Gross margin in the quarter increased 100 basis points to 44.9 percent, driven by favorable mix impact of the Jack Wolfskin and TravisMathew businesses, which were both accretive to gross margin in the quarter, as well as favorable golf club launch timing, all offset slightly by the negative impact of foreign currency exchange rates.
Operating expenses increased 43.8 percent to $151 million. Excluding non-recurring and acquisition-related expenses, operating expenses increased 42.7 percent, to $147 million. This increase is primarily due to the addition of operating expenses from the Jack Wolfskin business, which added an incremental $37 million excluding the acquisition-related expenses. The remainder of the increase was related to investments in the TravisMathew and golf equipment businesses to support the sales growth.

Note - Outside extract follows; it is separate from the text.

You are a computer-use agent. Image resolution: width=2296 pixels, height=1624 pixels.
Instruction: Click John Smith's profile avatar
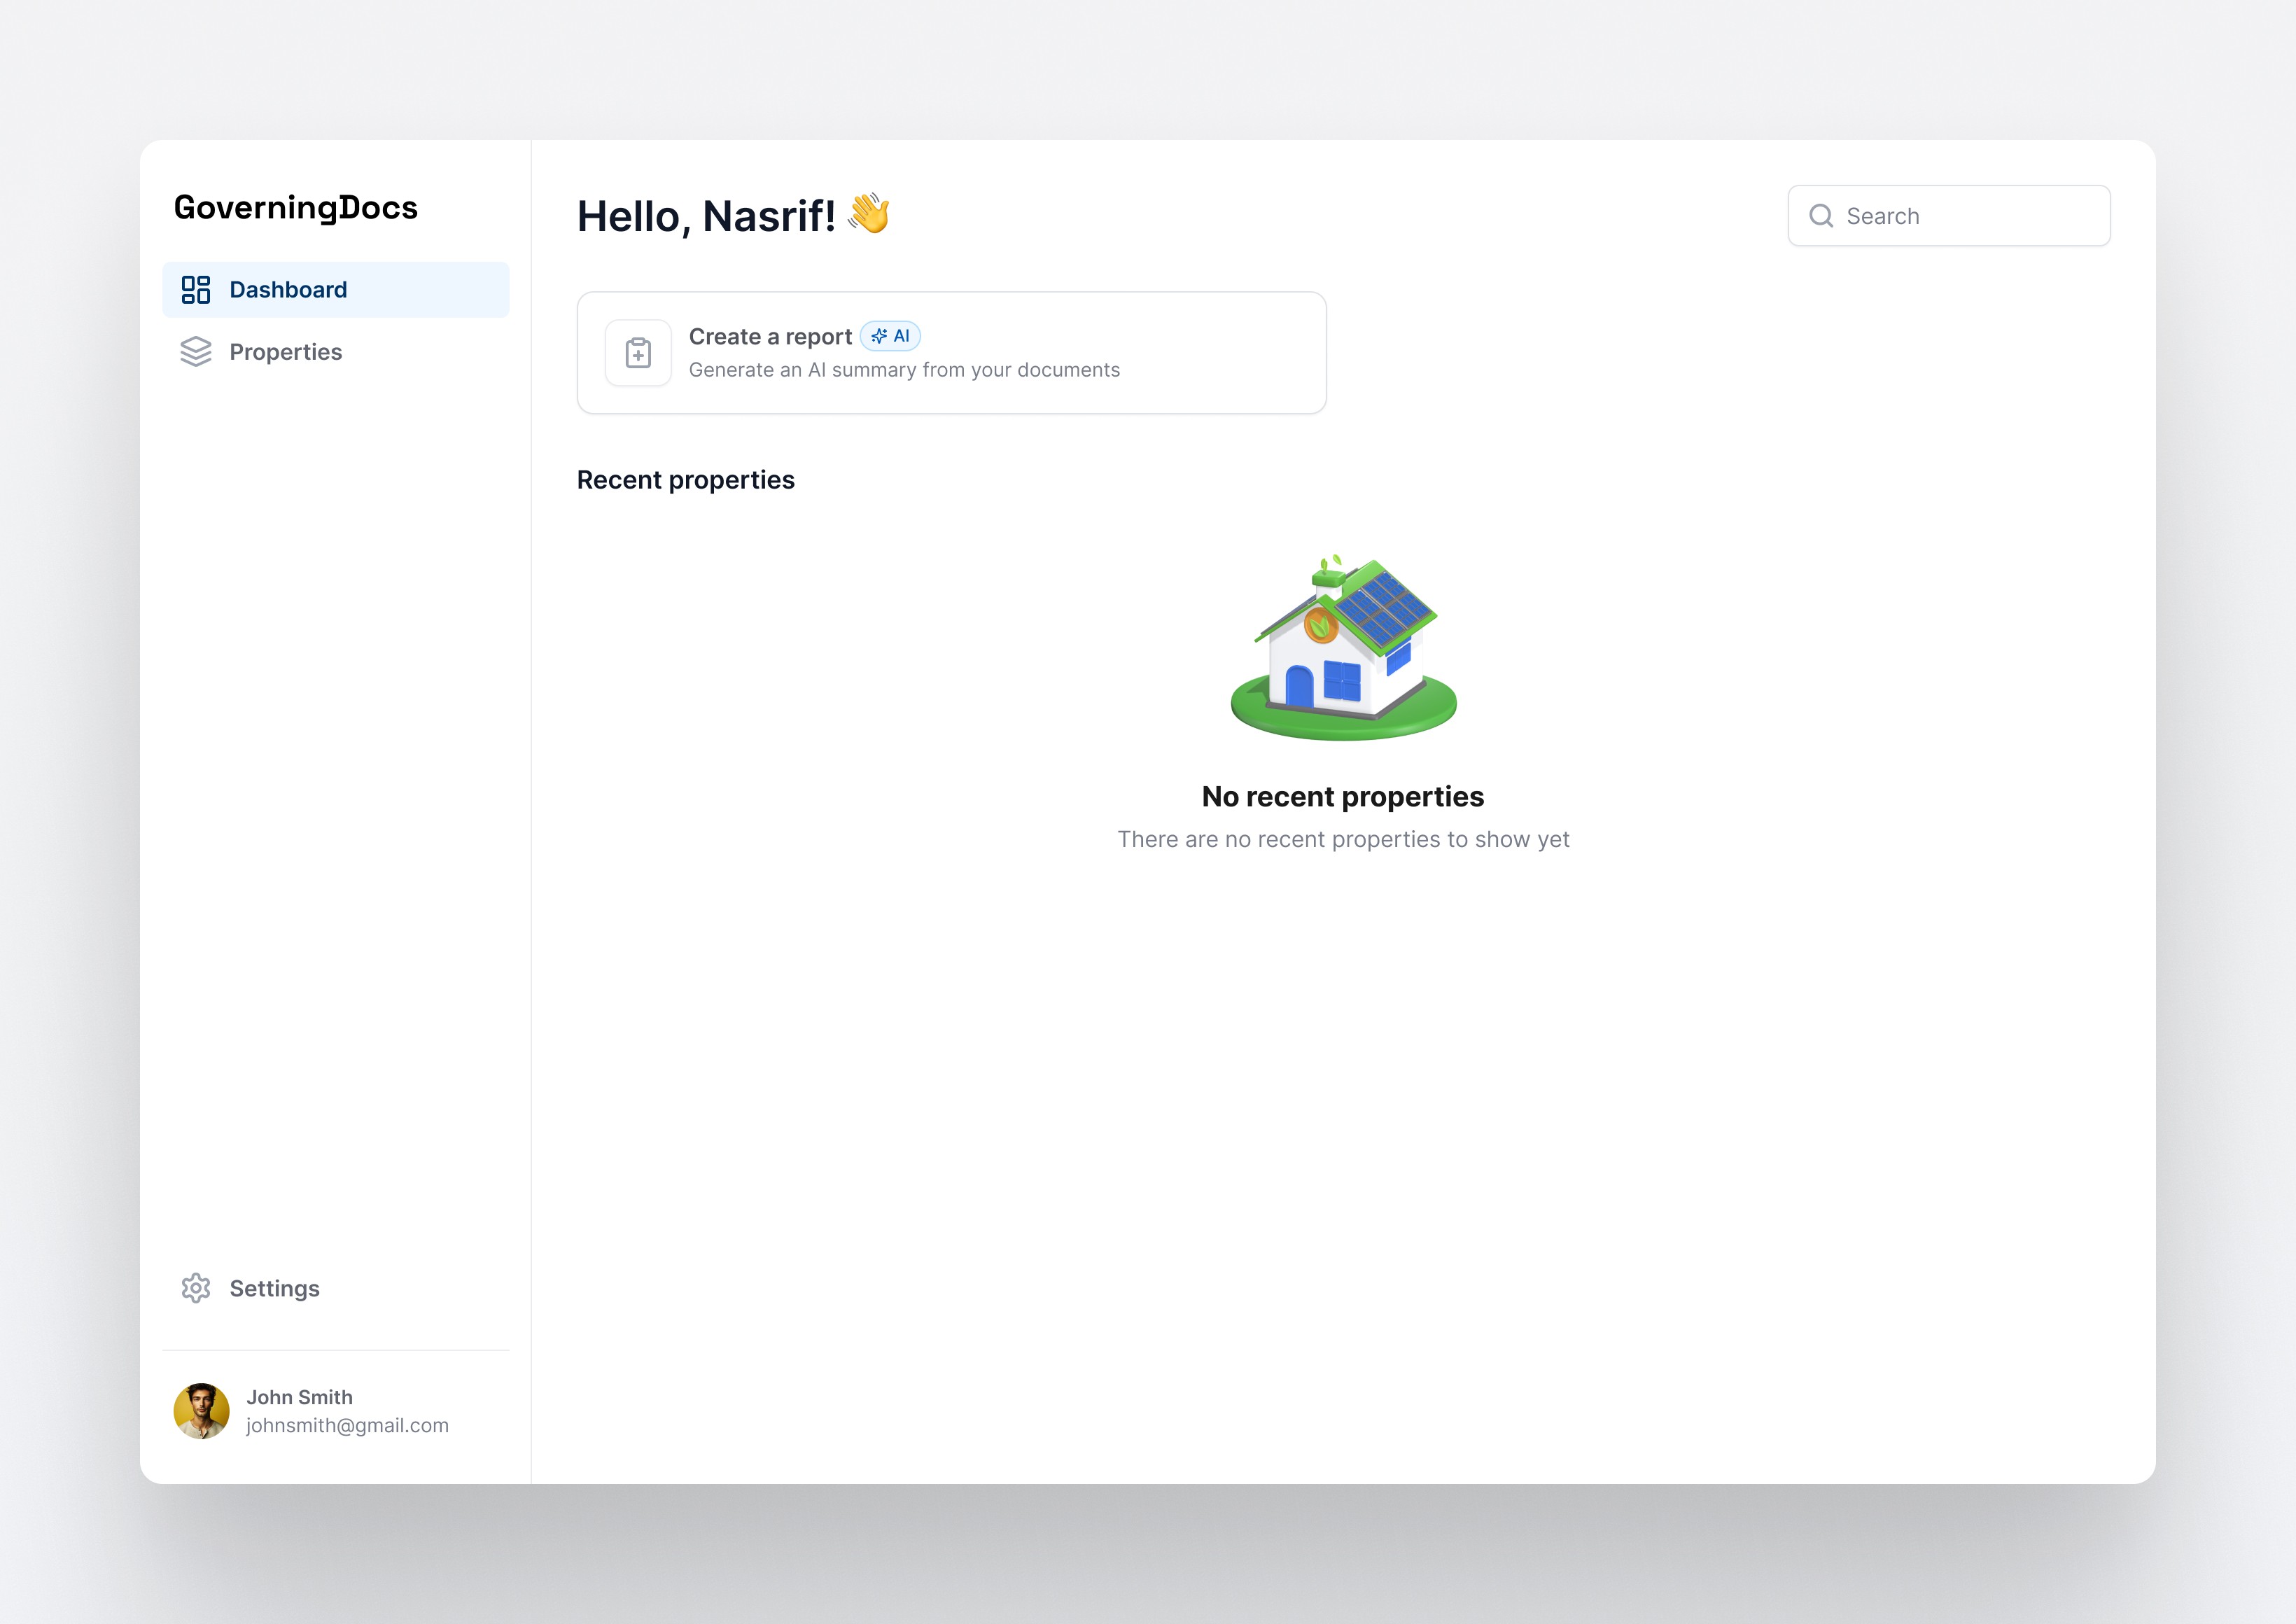click(x=201, y=1411)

The updated outlook for 2019 includes:
- Sales are still expected to come in the range of $1.69 billion to $1.7 billion; representing net sales growth of approximately 35 percent to 37 percent;
- Gross margin is still expected to come in at approximately 46.7 percent, up from 46.5 percent in 2018;
- Operating expenses are still expected to be approximately $628 million, up from $445 million;
- Non-GAAP EPS is now expected to come in the range of $1.06 to $1.12, up from a range of $1.03 to $1.09 previously. That compares to $1.08 in 2018.